Modelling the transitional flow regime with DSMC
Roos, Marcel; Versluis, Richard
Netherlands

Three flow regimes can be distinguished (ordered in decreasing pressure): the continuum regime, the transitional or rarefied regime and the molecular regime. Modelling of the continuum flow regime is covered by Computational Fluid Dynamics. The fluidum is regarded as a continuum and the discrete character of molecules is not taken into account. For the molecular regime network modeling can be applied. This is the equivalent of electric network modelling applied to flows. It has always been a problem to model the transitional regime. Transitional flow conditions appear in a wide range of applications where vacuum is applied or small dimensions prevail. Some examples: the design of precision instruments (newest generation lithography machines), physical and chemical vapour deposition processes (fabrication of solar cells or coating of metals) or space technology (plume from a rocket nozzle). TNO has developed in cooperation with the Delft University of Technology a tool to model the transitional regime.

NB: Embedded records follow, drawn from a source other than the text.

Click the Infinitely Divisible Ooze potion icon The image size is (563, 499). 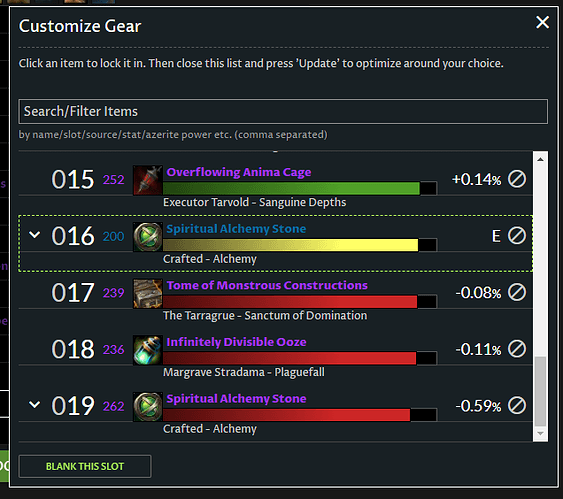[148, 350]
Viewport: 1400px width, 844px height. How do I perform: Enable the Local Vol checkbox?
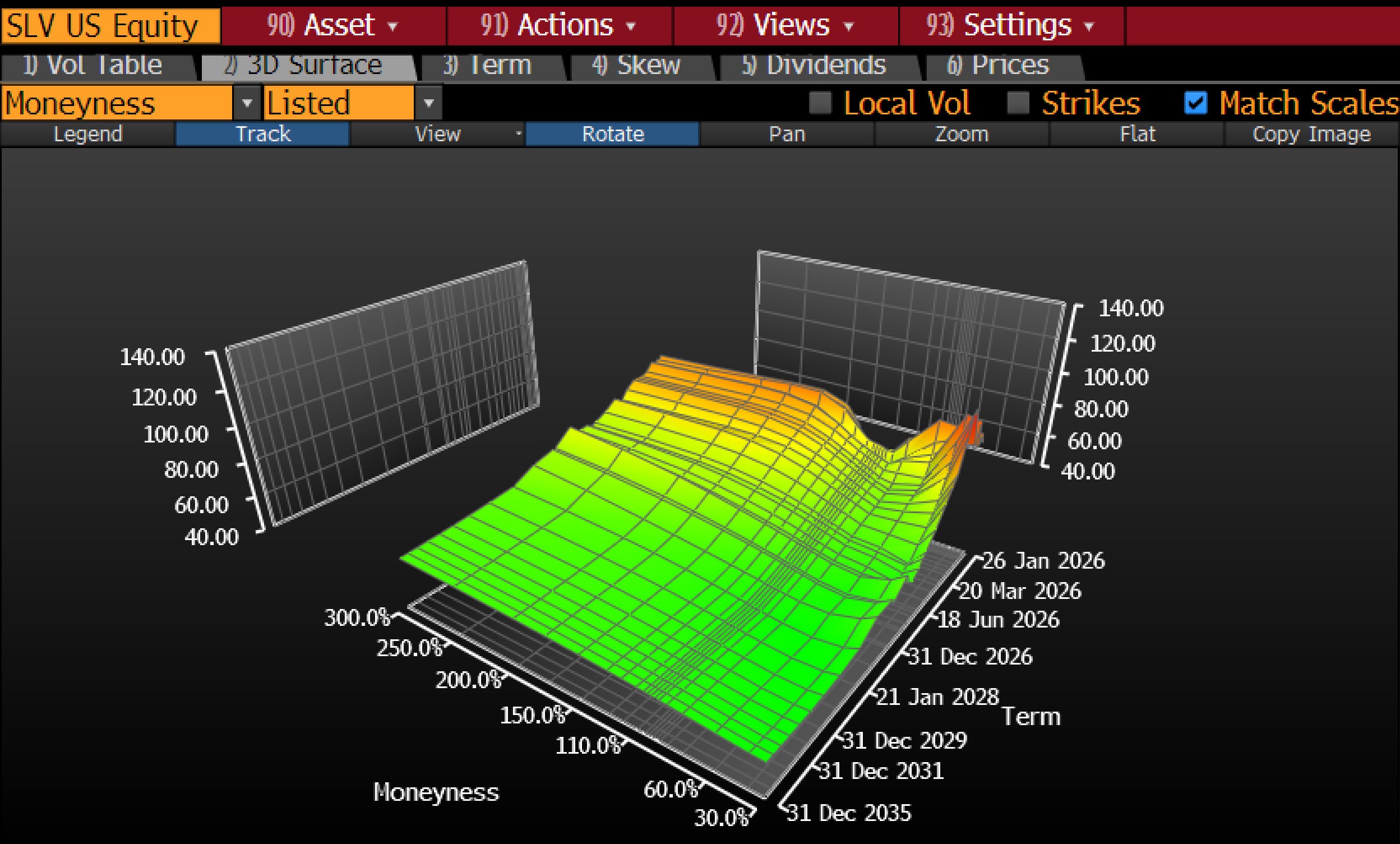[x=820, y=103]
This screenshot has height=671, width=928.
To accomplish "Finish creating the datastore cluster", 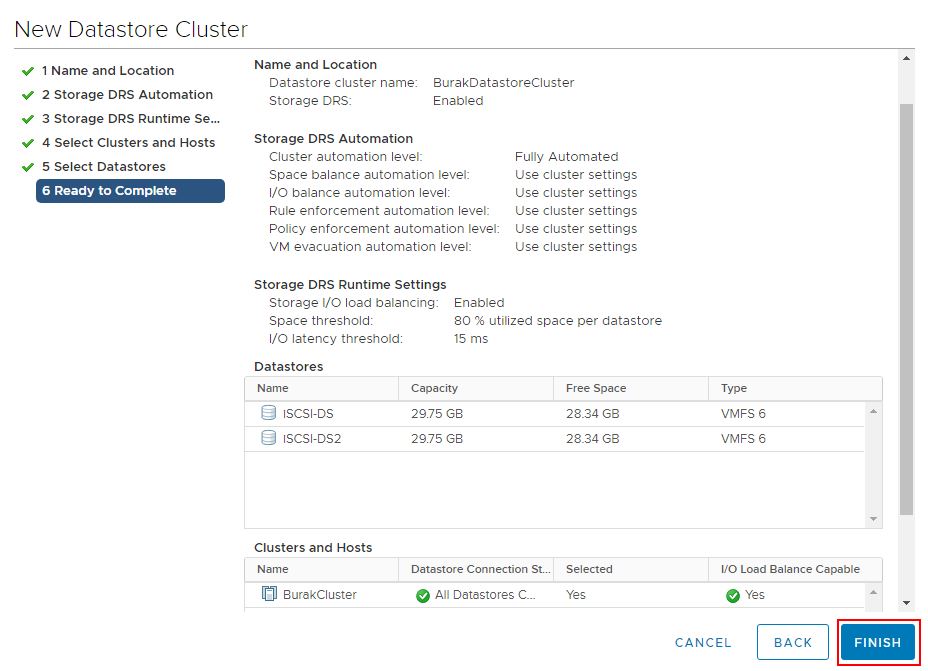I will [x=878, y=642].
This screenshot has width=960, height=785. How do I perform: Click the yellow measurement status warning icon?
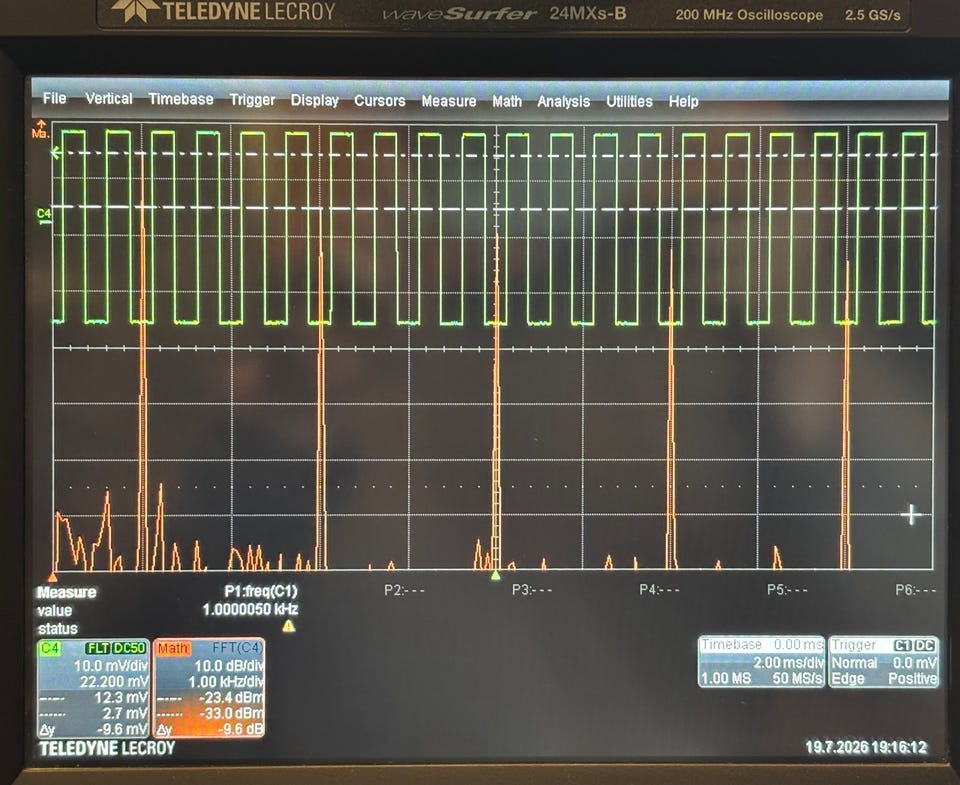point(288,626)
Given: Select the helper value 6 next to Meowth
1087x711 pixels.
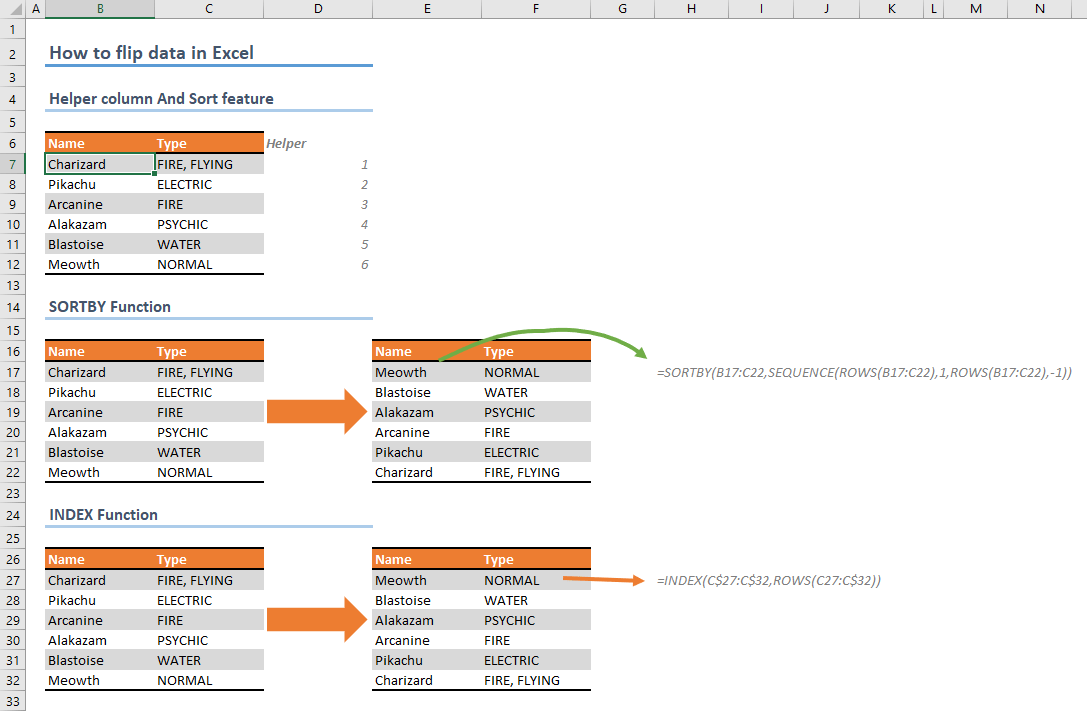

This tool is based on the Direct Simulation Monte Carlo (DSMC) method. In this model flow properties are determined by simulating the movement and collisions of molecules. A mixture of different gases can be modeled as well as chemical reactions between gases and on surfaces. The DSMC model is implemented in the parallelized numerical 3D flow solver CVD-X (developed in-house by TNO). The DSMC model is also valid in the molecular and continuum regime. The results of a DSMC calculation in a practical case are presented where diffusion of one gas species from one chamber to another is suppressed using a counter flow with a second gas species.